Saved data entries:
###
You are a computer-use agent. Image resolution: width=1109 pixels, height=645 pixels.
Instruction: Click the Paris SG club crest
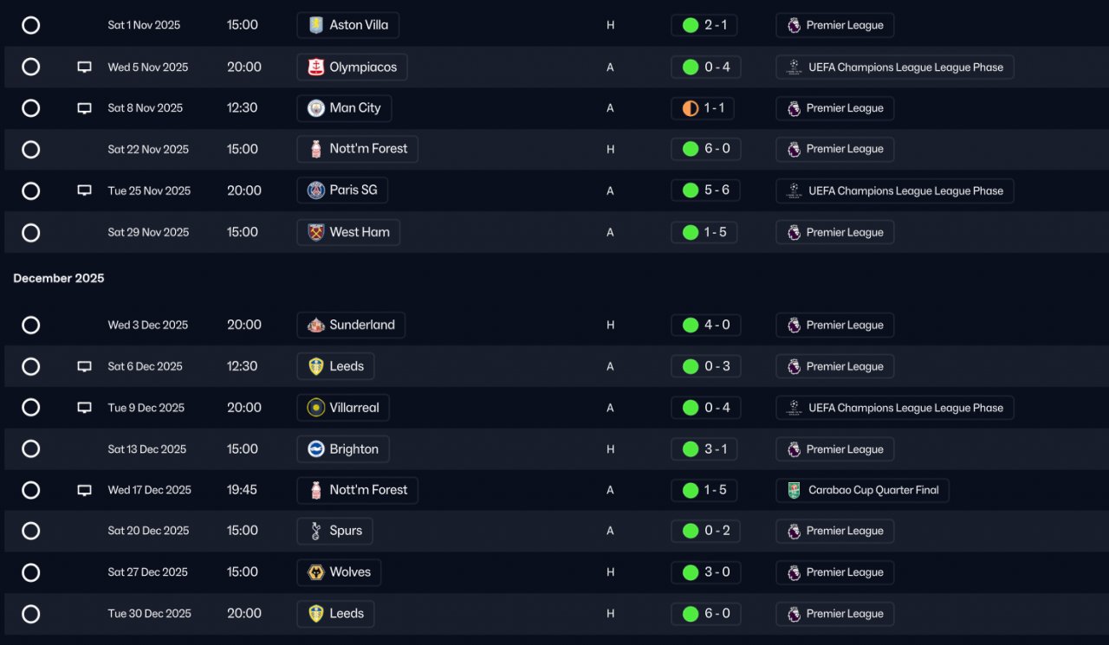click(316, 190)
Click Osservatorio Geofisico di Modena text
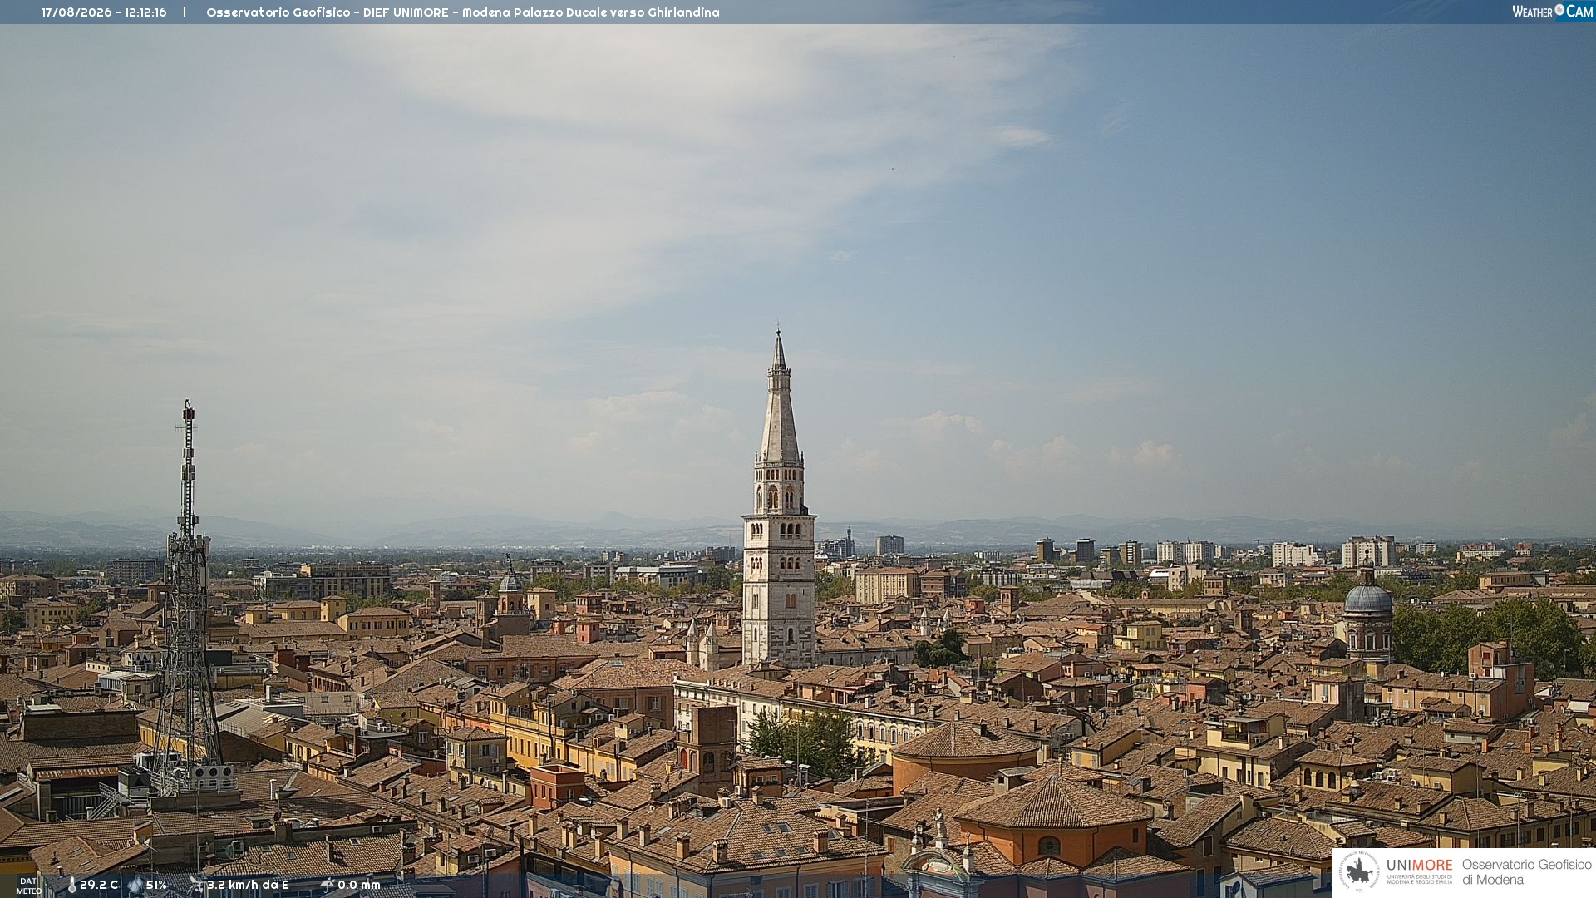 [x=1526, y=872]
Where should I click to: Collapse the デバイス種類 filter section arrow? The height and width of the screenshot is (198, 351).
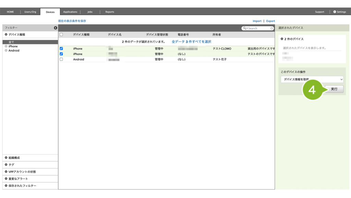(x=6, y=35)
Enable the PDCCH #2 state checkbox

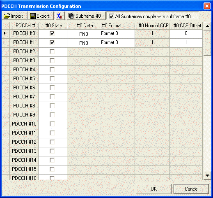[52, 51]

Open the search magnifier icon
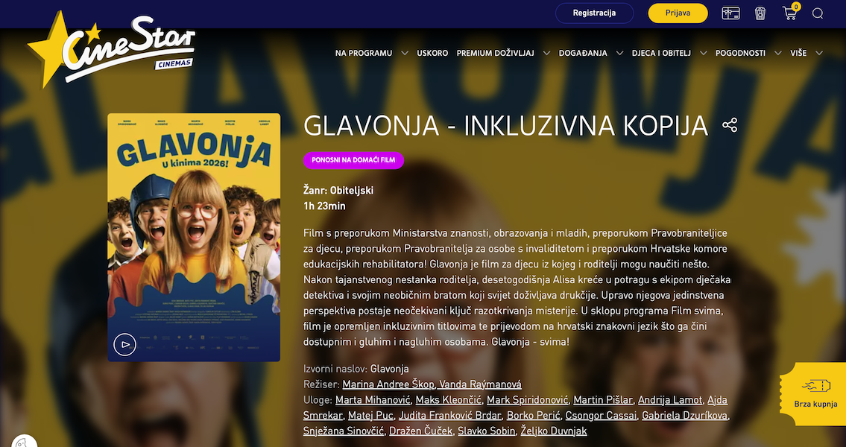point(818,13)
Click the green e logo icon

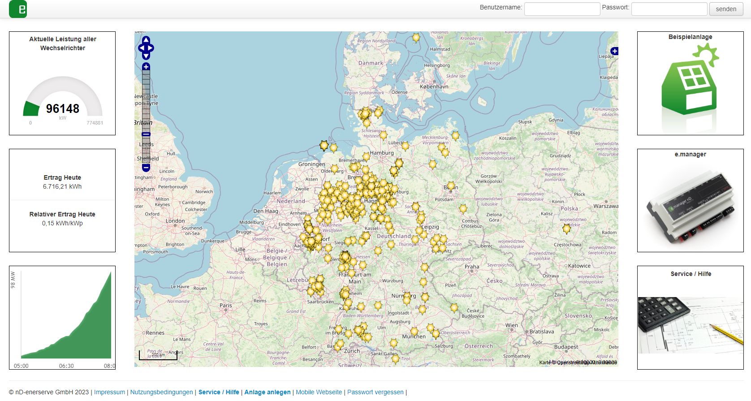pyautogui.click(x=18, y=9)
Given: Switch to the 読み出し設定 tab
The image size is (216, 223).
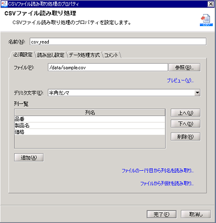Looking at the screenshot, I should click(x=51, y=55).
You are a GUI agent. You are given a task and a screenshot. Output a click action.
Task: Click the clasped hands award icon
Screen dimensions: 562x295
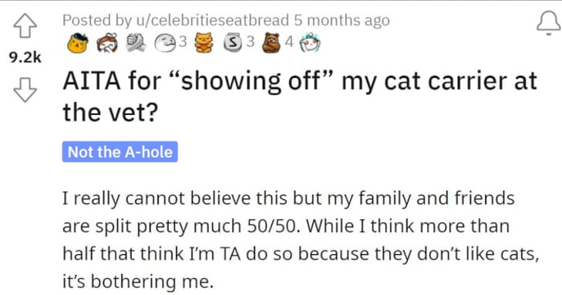[x=136, y=42]
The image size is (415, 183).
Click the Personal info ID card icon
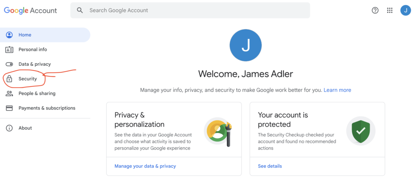click(x=9, y=50)
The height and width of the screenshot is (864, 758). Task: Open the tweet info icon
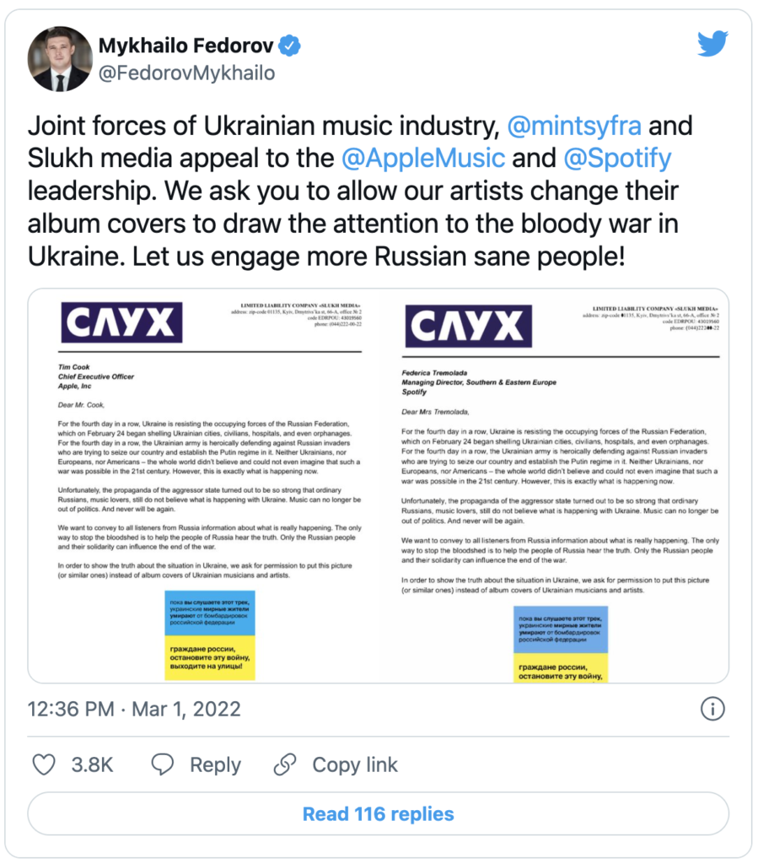(x=713, y=708)

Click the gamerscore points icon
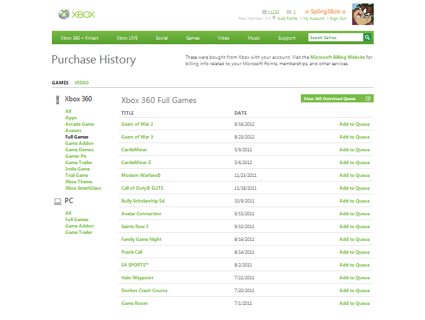click(x=265, y=12)
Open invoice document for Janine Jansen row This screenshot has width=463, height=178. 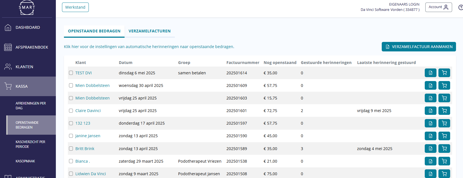tap(430, 136)
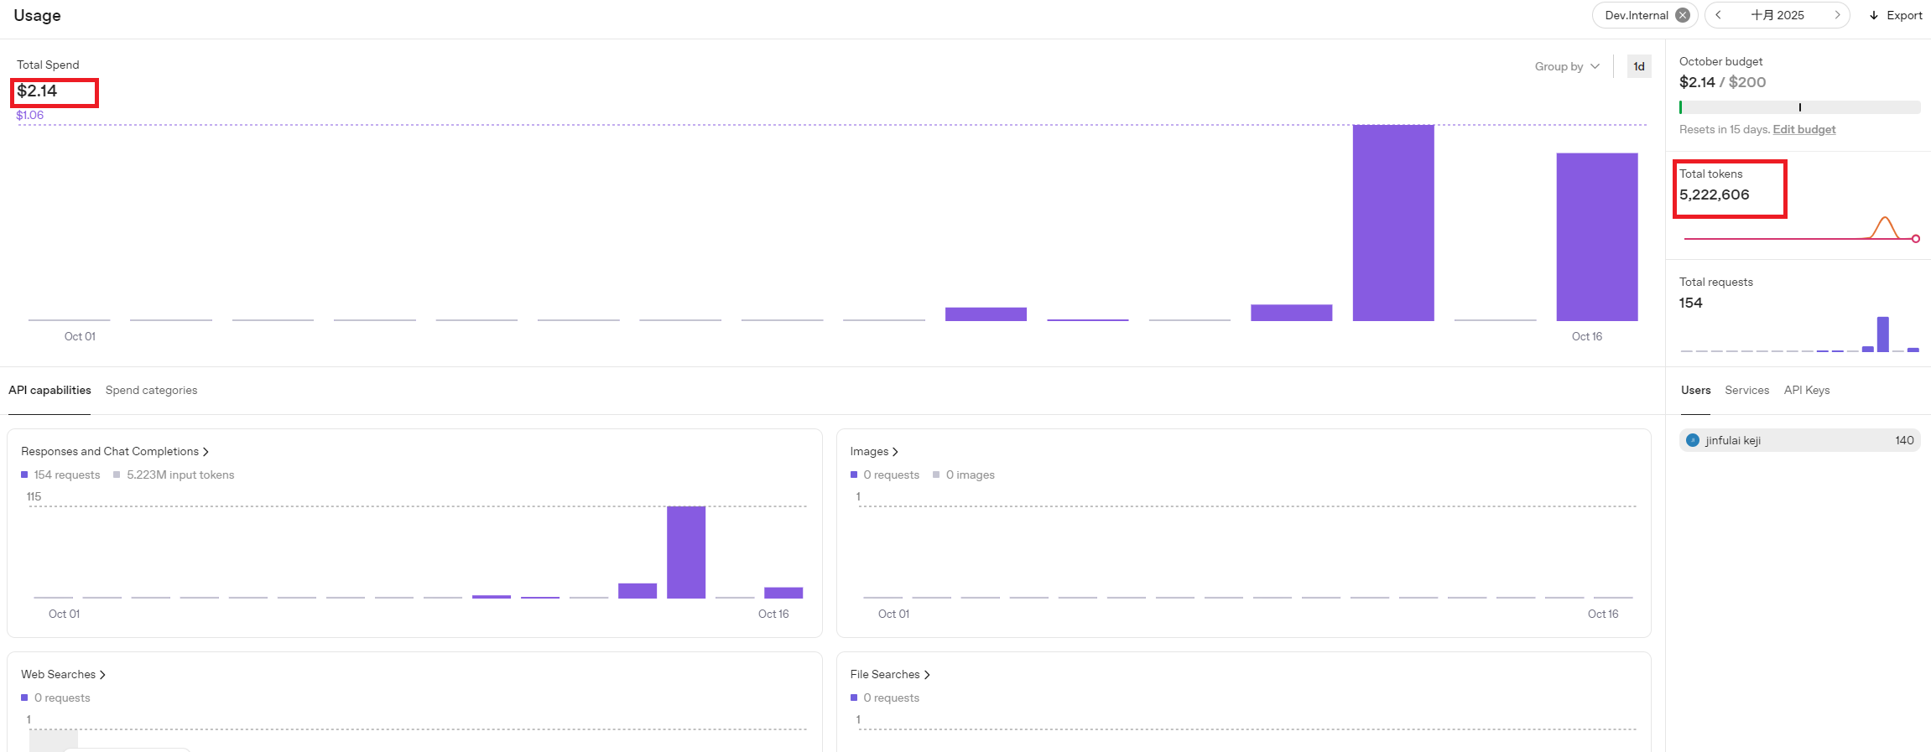Expand Responses and Chat Completions details
1931x752 pixels.
point(114,451)
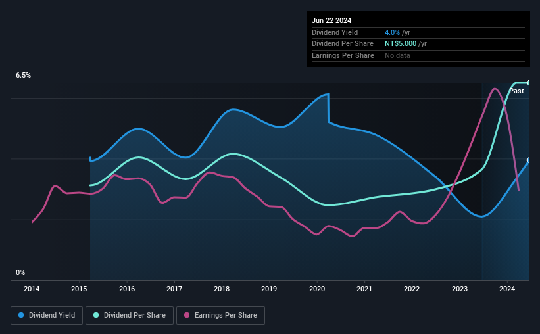This screenshot has height=334, width=540.
Task: Click the Dividend Yield endpoint marker circle
Action: click(529, 160)
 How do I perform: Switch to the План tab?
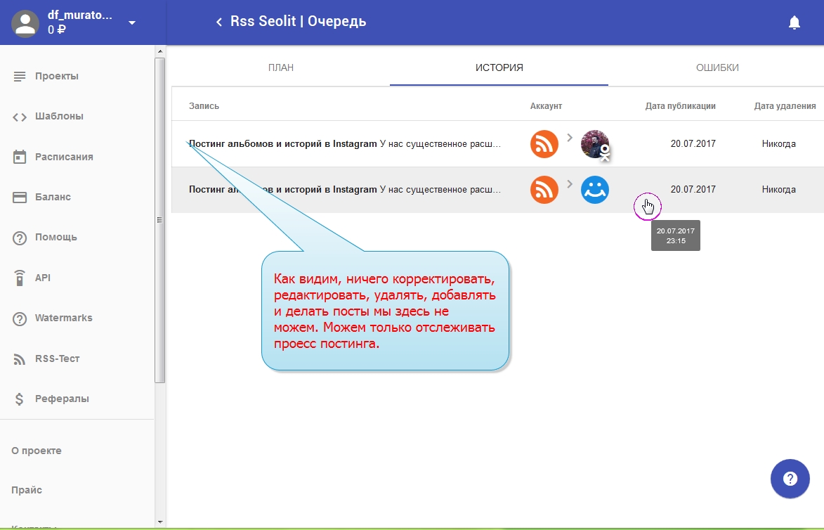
###
- [Requirement]
Locate the word "Switch" in the records above, and return each line that has it.

- [Written answer]
Given: Switch to the 読み出し設定 tab
 How do I perform: Switch to the План tab?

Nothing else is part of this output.